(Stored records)
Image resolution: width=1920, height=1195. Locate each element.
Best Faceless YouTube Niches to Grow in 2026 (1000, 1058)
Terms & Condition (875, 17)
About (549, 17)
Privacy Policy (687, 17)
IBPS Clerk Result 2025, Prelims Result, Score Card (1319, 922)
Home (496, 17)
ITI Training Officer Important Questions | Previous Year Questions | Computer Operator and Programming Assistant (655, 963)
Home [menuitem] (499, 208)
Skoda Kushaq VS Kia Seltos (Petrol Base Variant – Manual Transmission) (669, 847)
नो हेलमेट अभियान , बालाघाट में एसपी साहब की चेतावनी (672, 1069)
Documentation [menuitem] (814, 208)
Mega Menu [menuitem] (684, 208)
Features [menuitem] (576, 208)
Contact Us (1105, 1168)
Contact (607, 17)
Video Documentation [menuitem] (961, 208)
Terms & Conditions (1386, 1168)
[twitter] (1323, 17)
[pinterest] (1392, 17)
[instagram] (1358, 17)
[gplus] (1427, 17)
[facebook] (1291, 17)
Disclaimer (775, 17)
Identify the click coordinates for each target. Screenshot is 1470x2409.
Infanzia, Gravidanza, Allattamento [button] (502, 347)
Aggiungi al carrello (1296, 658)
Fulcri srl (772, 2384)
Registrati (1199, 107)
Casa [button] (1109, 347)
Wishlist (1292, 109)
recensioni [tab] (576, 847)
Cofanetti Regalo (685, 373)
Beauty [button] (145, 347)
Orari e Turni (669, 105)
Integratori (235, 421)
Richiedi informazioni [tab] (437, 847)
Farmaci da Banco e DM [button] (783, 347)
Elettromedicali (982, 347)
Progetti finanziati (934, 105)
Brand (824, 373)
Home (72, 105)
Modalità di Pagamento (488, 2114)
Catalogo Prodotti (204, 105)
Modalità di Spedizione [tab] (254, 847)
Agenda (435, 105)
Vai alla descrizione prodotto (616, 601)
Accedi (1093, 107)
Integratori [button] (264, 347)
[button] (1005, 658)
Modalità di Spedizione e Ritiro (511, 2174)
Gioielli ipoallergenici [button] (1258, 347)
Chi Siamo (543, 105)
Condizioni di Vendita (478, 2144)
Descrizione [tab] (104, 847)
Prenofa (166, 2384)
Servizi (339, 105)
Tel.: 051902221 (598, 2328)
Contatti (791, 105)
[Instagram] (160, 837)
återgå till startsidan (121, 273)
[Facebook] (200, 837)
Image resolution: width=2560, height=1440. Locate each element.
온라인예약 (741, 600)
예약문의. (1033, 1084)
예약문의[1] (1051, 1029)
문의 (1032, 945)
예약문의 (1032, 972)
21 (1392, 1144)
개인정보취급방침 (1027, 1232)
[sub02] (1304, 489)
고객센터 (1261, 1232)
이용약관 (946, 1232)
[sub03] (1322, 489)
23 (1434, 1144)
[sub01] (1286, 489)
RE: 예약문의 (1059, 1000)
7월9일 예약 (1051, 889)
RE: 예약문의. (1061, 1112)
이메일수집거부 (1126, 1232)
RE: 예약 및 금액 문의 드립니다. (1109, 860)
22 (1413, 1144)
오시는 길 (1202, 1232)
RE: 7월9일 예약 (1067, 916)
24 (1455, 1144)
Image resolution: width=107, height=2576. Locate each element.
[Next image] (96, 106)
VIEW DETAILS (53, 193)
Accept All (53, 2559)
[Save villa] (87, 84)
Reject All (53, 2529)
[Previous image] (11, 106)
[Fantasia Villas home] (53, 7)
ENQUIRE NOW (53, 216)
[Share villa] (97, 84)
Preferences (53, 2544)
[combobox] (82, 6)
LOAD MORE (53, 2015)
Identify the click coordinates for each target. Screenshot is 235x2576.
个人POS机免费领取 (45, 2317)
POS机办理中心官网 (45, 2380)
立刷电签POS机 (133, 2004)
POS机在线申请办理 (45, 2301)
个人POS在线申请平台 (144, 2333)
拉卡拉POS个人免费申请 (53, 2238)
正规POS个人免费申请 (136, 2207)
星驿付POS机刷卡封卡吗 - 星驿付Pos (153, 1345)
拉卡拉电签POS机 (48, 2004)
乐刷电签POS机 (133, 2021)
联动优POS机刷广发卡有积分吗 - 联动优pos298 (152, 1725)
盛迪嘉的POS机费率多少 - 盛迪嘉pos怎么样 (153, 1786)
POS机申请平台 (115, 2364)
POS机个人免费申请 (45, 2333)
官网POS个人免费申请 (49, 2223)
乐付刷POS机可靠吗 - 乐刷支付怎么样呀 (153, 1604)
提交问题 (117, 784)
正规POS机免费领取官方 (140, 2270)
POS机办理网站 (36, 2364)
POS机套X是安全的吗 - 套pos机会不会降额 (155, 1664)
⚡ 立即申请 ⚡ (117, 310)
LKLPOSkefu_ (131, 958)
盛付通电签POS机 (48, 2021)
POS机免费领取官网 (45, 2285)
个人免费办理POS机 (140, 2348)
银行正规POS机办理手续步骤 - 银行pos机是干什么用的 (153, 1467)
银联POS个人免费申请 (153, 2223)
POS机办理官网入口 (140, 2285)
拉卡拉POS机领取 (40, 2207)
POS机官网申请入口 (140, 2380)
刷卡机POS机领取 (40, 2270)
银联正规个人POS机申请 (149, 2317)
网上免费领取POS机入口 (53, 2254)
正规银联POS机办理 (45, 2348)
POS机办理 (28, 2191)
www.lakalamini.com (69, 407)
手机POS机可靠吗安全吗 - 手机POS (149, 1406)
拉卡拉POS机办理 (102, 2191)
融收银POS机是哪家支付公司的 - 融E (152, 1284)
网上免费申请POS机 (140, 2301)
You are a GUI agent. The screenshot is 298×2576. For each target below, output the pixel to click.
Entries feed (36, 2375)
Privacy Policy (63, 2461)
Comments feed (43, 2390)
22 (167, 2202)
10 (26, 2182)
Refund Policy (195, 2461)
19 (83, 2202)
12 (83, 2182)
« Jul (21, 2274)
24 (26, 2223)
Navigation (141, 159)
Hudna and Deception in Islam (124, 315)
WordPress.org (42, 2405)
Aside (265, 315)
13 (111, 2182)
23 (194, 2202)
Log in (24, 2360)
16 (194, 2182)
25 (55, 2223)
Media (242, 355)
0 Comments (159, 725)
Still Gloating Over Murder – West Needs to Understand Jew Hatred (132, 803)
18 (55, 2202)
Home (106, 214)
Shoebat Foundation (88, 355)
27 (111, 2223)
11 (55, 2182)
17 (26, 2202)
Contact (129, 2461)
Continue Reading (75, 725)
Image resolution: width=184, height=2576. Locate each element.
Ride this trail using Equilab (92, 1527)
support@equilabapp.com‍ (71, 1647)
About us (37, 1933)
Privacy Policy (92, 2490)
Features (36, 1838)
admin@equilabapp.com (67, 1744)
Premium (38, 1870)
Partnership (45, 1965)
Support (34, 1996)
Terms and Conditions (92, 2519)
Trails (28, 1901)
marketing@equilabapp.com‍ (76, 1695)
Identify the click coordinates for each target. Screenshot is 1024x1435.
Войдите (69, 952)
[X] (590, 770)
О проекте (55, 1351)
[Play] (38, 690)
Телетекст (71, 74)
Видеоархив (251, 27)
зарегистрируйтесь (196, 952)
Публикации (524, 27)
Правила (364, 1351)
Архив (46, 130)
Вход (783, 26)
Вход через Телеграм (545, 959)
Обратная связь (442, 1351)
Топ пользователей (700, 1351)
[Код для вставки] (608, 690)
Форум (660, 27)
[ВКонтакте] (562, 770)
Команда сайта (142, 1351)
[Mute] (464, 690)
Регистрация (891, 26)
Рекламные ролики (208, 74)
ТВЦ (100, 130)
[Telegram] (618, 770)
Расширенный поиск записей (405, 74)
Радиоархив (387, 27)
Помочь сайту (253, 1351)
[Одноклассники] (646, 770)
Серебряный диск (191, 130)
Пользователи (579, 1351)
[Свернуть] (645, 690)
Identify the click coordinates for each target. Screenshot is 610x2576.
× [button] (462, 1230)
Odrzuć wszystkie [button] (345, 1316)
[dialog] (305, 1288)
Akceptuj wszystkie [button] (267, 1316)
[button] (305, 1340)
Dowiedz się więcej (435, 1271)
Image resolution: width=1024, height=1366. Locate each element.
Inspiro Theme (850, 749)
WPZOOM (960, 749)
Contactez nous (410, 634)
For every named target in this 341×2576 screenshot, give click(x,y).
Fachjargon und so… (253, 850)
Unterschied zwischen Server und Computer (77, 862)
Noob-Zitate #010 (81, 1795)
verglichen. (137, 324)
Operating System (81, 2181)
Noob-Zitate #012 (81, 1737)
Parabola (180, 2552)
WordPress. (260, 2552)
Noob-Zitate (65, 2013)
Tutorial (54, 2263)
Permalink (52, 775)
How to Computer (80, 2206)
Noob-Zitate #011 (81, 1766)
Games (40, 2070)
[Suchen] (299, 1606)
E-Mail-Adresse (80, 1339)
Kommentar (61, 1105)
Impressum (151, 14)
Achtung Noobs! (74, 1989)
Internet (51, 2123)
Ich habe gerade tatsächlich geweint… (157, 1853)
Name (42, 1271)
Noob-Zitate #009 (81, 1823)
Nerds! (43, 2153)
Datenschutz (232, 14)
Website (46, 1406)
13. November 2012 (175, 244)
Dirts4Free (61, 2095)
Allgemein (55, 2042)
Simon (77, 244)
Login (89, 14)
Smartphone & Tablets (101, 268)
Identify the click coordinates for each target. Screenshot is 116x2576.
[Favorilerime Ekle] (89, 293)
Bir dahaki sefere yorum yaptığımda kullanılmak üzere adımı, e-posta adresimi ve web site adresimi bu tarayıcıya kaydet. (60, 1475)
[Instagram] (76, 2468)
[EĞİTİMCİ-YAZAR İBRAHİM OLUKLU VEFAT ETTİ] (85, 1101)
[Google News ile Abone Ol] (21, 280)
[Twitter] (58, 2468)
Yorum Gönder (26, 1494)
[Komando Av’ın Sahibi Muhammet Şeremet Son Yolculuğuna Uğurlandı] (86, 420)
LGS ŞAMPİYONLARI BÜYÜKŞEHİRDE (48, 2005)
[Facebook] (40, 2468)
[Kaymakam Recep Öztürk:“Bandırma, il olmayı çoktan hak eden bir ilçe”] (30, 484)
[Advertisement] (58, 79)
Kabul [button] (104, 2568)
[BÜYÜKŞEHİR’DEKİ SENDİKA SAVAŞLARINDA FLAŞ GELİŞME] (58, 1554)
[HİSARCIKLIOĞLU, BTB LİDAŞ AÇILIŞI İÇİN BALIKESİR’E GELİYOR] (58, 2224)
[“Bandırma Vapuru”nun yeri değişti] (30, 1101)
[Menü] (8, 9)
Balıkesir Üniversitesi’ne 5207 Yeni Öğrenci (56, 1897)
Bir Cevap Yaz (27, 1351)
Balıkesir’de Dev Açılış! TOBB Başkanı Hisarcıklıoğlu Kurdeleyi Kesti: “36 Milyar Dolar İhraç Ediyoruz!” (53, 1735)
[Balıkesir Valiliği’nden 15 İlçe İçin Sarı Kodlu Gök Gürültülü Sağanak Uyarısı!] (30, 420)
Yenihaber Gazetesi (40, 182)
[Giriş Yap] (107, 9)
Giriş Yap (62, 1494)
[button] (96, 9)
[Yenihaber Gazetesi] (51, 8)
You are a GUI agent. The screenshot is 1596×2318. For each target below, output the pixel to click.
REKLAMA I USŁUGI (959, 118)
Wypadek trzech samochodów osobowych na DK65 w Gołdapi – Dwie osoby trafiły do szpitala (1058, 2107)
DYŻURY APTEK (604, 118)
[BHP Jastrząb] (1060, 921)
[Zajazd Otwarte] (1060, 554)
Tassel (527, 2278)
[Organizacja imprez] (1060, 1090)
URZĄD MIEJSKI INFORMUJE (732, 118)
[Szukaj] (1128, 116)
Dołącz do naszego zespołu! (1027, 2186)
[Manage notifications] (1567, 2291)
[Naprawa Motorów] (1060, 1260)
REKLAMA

» **Problem**:
Check every line above for the word "below" and copy those that have it.

» **Response**:
You are a GUI agent. The screenshot is 298×2576. For each target below, output the pixel to click.
You are a GUI agent. The screenshot is 1596×2318. For each target below, output the pixel to click.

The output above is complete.